» Problems:
1 - Translate this sentence from the passage on Maria Stuarda into Spanish: "Opera is good at this and Donizetti proves to be capable of raising the situation to the necessary heights in Maria Stuarda."
2 - Summarize the passage on Maria Stuarda in two sentences.
3 - Extend the passage on Maria Stuarda by one paragraph, picking up after its final sentence.

» Selected extract:
Based on a drama by Friedrich Schiller, the human drama in Maria Stuarda then hinges on a fictitious and fractious encounter between two women who in reality may have had a tense relationship, but never actually met in real-life. The imagined meeting at Fotheringhay Castle, where Mary Stuart was imprisoned, could realistically have happened - Elizabeth once passing quite close to the place while Mary was there - but although invented, the encounter is nonetheless a valid dramatic device that provides an opportunity and a release and expression of the very real rivalry and conflict that exists between the two women and their Protestant and Catholic followers.

Dramatic licence then and an invented love-triangle situation involving Robert Dudley, the Earl of Leicester, may provide the context for those expressions to be brought together and for the respective personalities of the women - and their enmity for each other - to be aired, but where opera excels is in the emotional heightening of that reality through the music and the singing. It’s Donizetti’s score - conventional though it is in places - that gives further depth and personality to the characters, and hint at other aspects that lie beyond the remit of history books. Opera is good at this and Donizetti proves to be capable of raising the situation to the necessary heights in Maria Stuarda. The opera however still needs to be convincingly staged and sung, and bel canto opera presents considerable challenges for the director and the cast in that respect.

» Supplied information:
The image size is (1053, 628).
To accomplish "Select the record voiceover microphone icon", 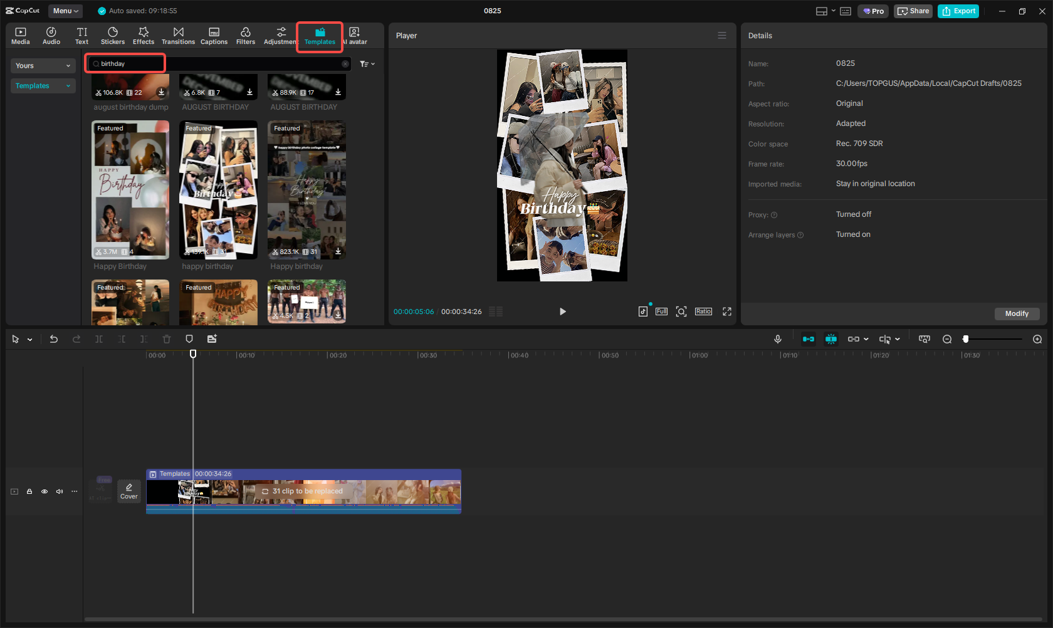I will 777,338.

» Answers provided:
1 - La ópera es buena en esto y Donizetti demuestra ser capaz de elevar la situación a las alturas necesarias en Maria Stuarda.

2 - Maria Stuarda, based on a drama by Schiller, turns on an invented meeting between Mary Stuart and Elizabeth at Fotheringhay Castle, a device that gives expression to the real rivalry between the two women and their Protestant and Catholic followers. Donizetti's score heightens that reality and deepens the characters, though the bel canto opera still has to be convincingly staged and sung, which is a considerable challenge for the director and cast.

3 -
Working with an unfamiliar style of opera that has those special demands, David McVicar again - as with the earlier Anna Bolena - didn’t attempt anything too radical, keeping the work in period and refraining from introducing any concepts that aren’t evident in the libretto. This has some disadvantages - the opera, like most bel canto opera, tends to be rather static and devoid of any real action - but McVicar recognises that the strength and the real dramatic content of the work lies in the historical situation and that its import is best brought out by the singing. In fact, Maria Stuarda relies principally on a couple of key pieces - the famous confrontation scene at the end of Act I where the Queens spit insults at each other (’vil bastarda’), and the Act II scenes and arias leading up to Mary’s execution. McVicar’s handling of these vital scenes was flawless, the staging and lighting having the necessary impact that was almost spine-tingling.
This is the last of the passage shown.